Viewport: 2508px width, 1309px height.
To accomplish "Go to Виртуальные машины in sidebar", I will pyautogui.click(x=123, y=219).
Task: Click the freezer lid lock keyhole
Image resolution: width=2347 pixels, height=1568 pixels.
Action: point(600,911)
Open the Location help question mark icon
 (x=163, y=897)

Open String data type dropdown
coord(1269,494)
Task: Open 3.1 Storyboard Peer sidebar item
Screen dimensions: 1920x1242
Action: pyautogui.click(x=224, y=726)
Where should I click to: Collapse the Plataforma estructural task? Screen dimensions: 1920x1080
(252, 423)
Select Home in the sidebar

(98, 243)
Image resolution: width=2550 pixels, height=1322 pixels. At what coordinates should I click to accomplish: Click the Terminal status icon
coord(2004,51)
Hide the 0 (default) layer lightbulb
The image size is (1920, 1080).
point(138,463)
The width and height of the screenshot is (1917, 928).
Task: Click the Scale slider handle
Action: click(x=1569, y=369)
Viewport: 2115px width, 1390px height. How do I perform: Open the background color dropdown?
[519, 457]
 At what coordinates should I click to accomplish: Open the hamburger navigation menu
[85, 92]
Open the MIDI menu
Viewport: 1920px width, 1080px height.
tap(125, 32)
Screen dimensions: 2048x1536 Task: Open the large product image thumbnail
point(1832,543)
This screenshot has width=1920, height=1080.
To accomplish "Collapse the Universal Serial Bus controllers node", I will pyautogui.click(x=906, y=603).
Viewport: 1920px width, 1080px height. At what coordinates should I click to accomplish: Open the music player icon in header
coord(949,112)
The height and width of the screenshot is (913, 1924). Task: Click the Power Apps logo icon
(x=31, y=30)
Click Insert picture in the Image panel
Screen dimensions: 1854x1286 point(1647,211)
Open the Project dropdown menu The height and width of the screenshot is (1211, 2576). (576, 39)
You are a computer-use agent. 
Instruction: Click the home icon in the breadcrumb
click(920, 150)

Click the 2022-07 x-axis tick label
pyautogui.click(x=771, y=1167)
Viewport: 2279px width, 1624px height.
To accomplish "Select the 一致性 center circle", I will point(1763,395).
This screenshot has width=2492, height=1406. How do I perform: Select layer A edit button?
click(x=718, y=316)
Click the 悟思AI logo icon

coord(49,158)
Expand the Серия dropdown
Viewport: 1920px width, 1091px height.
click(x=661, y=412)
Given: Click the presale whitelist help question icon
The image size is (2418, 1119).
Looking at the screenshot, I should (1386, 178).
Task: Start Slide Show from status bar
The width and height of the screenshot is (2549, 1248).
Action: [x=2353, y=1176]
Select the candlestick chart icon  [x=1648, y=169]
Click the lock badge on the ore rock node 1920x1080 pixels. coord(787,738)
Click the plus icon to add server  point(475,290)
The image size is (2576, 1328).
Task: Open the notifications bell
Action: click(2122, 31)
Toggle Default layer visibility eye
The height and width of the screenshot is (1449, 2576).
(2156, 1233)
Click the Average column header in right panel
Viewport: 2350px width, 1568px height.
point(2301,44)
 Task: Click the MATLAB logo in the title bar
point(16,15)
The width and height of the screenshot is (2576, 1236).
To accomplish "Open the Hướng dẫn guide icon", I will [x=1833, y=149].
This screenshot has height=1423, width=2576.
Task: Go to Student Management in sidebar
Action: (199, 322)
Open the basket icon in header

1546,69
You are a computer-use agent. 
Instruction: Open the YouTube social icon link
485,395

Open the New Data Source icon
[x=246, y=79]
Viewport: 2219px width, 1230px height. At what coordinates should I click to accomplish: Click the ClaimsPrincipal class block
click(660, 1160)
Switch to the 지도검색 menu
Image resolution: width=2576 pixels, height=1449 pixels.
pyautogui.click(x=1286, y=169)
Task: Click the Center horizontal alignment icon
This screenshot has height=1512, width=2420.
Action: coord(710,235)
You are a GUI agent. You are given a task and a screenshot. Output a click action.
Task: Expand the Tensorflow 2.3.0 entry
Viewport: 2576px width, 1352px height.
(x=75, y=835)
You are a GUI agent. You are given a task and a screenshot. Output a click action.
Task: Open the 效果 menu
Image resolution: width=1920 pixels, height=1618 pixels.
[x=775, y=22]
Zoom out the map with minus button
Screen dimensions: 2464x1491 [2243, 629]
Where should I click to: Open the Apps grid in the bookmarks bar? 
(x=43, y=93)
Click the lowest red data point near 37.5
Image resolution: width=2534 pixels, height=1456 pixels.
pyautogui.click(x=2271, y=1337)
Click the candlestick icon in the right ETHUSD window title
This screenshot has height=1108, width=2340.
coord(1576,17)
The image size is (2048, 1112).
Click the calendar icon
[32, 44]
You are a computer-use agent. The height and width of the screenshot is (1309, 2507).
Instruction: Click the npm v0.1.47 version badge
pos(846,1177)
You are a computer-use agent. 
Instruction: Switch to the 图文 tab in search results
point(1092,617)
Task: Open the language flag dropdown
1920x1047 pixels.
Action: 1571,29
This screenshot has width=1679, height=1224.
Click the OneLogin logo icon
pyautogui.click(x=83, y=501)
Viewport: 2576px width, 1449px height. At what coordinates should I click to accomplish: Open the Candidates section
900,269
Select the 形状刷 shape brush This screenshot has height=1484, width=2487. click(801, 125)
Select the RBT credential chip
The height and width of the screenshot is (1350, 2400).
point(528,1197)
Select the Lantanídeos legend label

• TASK ITEM: Copy all records verbatim.

• REPLY:
Viewport: 2508px width, 1309px height.
To accomplish "Go to Виртуальные машины in sidebar", I will pyautogui.click(x=123, y=219).
Task: Click the freezer lid lock keyhole
Image resolution: width=2347 pixels, height=1568 pixels.
Action: point(600,911)
Open the Location help question mark icon
 (x=163, y=897)

Open String data type dropdown
coord(1269,494)
Task: Open 3.1 Storyboard Peer sidebar item
Screen dimensions: 1920x1242
Action: pyautogui.click(x=224, y=726)
Where should I click to: Collapse the Plataforma estructural task? Screen dimensions: 1920x1080
(252, 423)
Select Home in the sidebar

(98, 243)
Image resolution: width=2550 pixels, height=1322 pixels. At what coordinates should I click to accomplish: Click the Terminal status icon
coord(2004,51)
Hide the 0 (default) layer lightbulb
The image size is (1920, 1080).
point(138,463)
The width and height of the screenshot is (1917, 928).
Task: Click the Scale slider handle
Action: click(x=1569, y=369)
Viewport: 2115px width, 1390px height. How do I perform: Open the background color dropdown?
[519, 457]
 At what coordinates should I click to accomplish: Open the hamburger navigation menu
[85, 92]
Open the MIDI menu
Viewport: 1920px width, 1080px height.
tap(125, 32)
Screen dimensions: 2048x1536 Task: Open the large product image thumbnail
point(1832,543)
This screenshot has width=1920, height=1080.
To accomplish "Collapse the Universal Serial Bus controllers node", I will pyautogui.click(x=906, y=603).
Viewport: 1920px width, 1080px height. At what coordinates should I click to accomplish: Open the music player icon in header
coord(949,112)
The height and width of the screenshot is (913, 1924). Task: Click the Power Apps logo icon
(x=31, y=30)
Click Insert picture in the Image panel
Screen dimensions: 1854x1286 point(1647,211)
Open the Project dropdown menu The height and width of the screenshot is (1211, 2576). (576, 39)
You are a computer-use agent. 
Instruction: Click the home icon in the breadcrumb
click(920, 150)

Click the 2022-07 x-axis tick label
pyautogui.click(x=771, y=1167)
Viewport: 2279px width, 1624px height.
To accomplish "Select the 一致性 center circle", I will point(1763,395).
This screenshot has width=2492, height=1406. How do I perform: Select layer A edit button?
click(x=718, y=316)
Click the 悟思AI logo icon

coord(49,158)
Expand the Серия dropdown
Viewport: 1920px width, 1091px height.
click(x=661, y=412)
Given: Click the presale whitelist help question icon
The image size is (2418, 1119).
Looking at the screenshot, I should (1386, 178).
Task: Start Slide Show from status bar
The width and height of the screenshot is (2549, 1248).
Action: [x=2353, y=1176]
Select the candlestick chart icon  [x=1648, y=169]
Click the lock badge on the ore rock node 1920x1080 pixels. coord(787,738)
Click the plus icon to add server  point(475,290)
The image size is (2576, 1328).
Task: Open the notifications bell
Action: click(2122, 31)
Toggle Default layer visibility eye
The height and width of the screenshot is (1449, 2576).
(2156, 1233)
Click the Average column header in right panel
Viewport: 2350px width, 1568px height.
point(2301,44)
 Task: Click the MATLAB logo in the title bar
point(16,15)
The width and height of the screenshot is (2576, 1236).
To accomplish "Open the Hướng dẫn guide icon", I will [x=1833, y=149].
This screenshot has height=1423, width=2576.
Task: Go to Student Management in sidebar
Action: (199, 322)
Open the basket icon in header

1546,69
You are a computer-use agent. 
Instruction: Open the YouTube social icon link
485,395

Open the New Data Source icon
[x=246, y=79]
Viewport: 2219px width, 1230px height. At what coordinates should I click to accomplish: Click the ClaimsPrincipal class block
click(660, 1160)
Switch to the 지도검색 menu
Image resolution: width=2576 pixels, height=1449 pixels.
pyautogui.click(x=1286, y=169)
Task: Click the Center horizontal alignment icon
This screenshot has height=1512, width=2420.
Action: coord(710,235)
You are a GUI agent. You are given a task and a screenshot. Output a click action.
Task: Expand the Tensorflow 2.3.0 entry
Viewport: 2576px width, 1352px height.
(x=75, y=835)
You are a GUI agent. You are given a task and a screenshot. Output a click action.
Task: Open the 效果 menu
Image resolution: width=1920 pixels, height=1618 pixels.
[x=775, y=22]
Zoom out the map with minus button
Screen dimensions: 2464x1491 [2243, 629]
Where should I click to: Open the Apps grid in the bookmarks bar? 
(x=43, y=93)
Click the lowest red data point near 37.5
Image resolution: width=2534 pixels, height=1456 pixels.
pyautogui.click(x=2271, y=1337)
Click the candlestick icon in the right ETHUSD window title
This screenshot has height=1108, width=2340.
coord(1576,17)
The image size is (2048, 1112).
Click the calendar icon
[32, 44]
You are a computer-use agent. The height and width of the screenshot is (1309, 2507).
Instruction: Click the npm v0.1.47 version badge
pos(846,1177)
You are a computer-use agent. 
Instruction: Switch to the 图文 tab in search results
point(1092,617)
Task: Open the language flag dropdown
1920x1047 pixels.
Action: 1571,29
This screenshot has width=1679, height=1224.
Click the OneLogin logo icon
pyautogui.click(x=83, y=501)
Viewport: 2576px width, 1449px height. At what coordinates should I click to accomplish: Open the Candidates section
900,269
Select the 形状刷 shape brush This screenshot has height=1484, width=2487. click(801, 125)
Select the RBT credential chip
The height and width of the screenshot is (1350, 2400).
point(528,1197)
Select the Lantanídeos legend label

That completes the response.